Her spokesman said that she had a doctor’s appointment for a foot injury, but The Times reported that she was also slated to play footsie with donors at her political action committee’s dinner at a fancy resort.
The Times’s Jonathan Weisman got hold of an invitation to another fund-raiser for Sinema this past week with five business lobbying groups, many of which are fighting against the social policy bill.
“People who want to think they can understand her or get to her, let me tell you, you can’t,” one politico in her circle told me. “It doesn’t work that way with her. She doesn’t think in a linear process, like ‘OK, will this impact my re-election?’ She just beats her own drum. When she leaves in the middle of something and says, ‘I got stuff to do,’ it’s because she has plans. Sometimes, she’s just more interested in training for an Ironman. More power to her, man.
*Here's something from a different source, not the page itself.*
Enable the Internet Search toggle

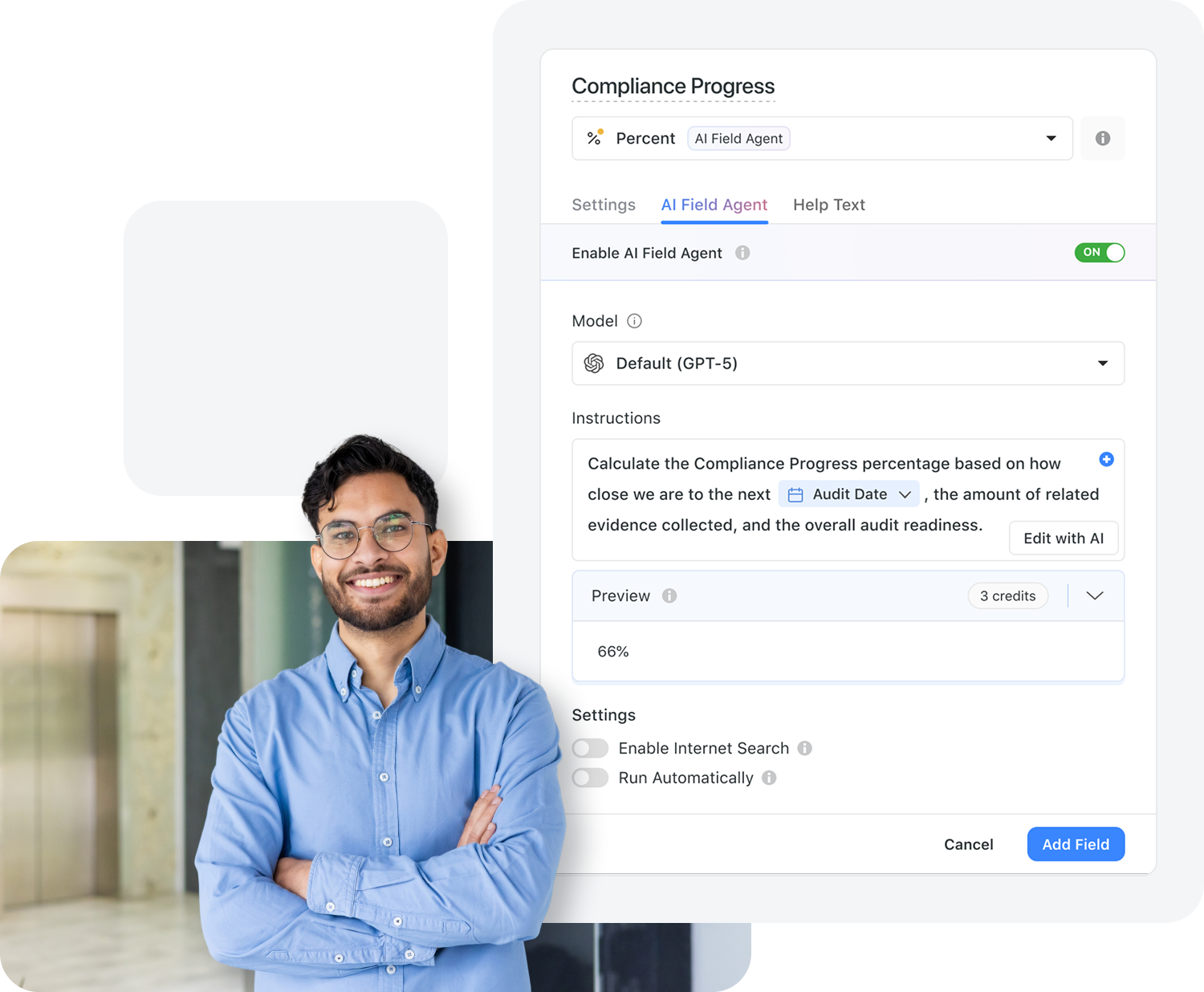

It’s like watching a movie.”
The Arizona senator’s name is pronounced “cinema,” and it is apt because she sweeps — and sometimes, when the triathlete has a sports injury, limps — through the Senate like a silent film star.
“The Greta Garbo of Congress,” as one top Democrat called her.
Sinema rarely gives interviews and shuns the scrum of reporters at the Capitol. But she is not shy about drawing the spotlight, whether she is swathed in fur stoles, bedecked in pink, purple and mint-colored wigs, bedazzled in glittering stilettos. It is hard to believe that the Senate had a nutty sexist ban on sleeveless outfits on the floor. But the mandarins quit worrying about it for members once their colleague blithely turned the hallowed marble halls into an iconoclastic catwalk.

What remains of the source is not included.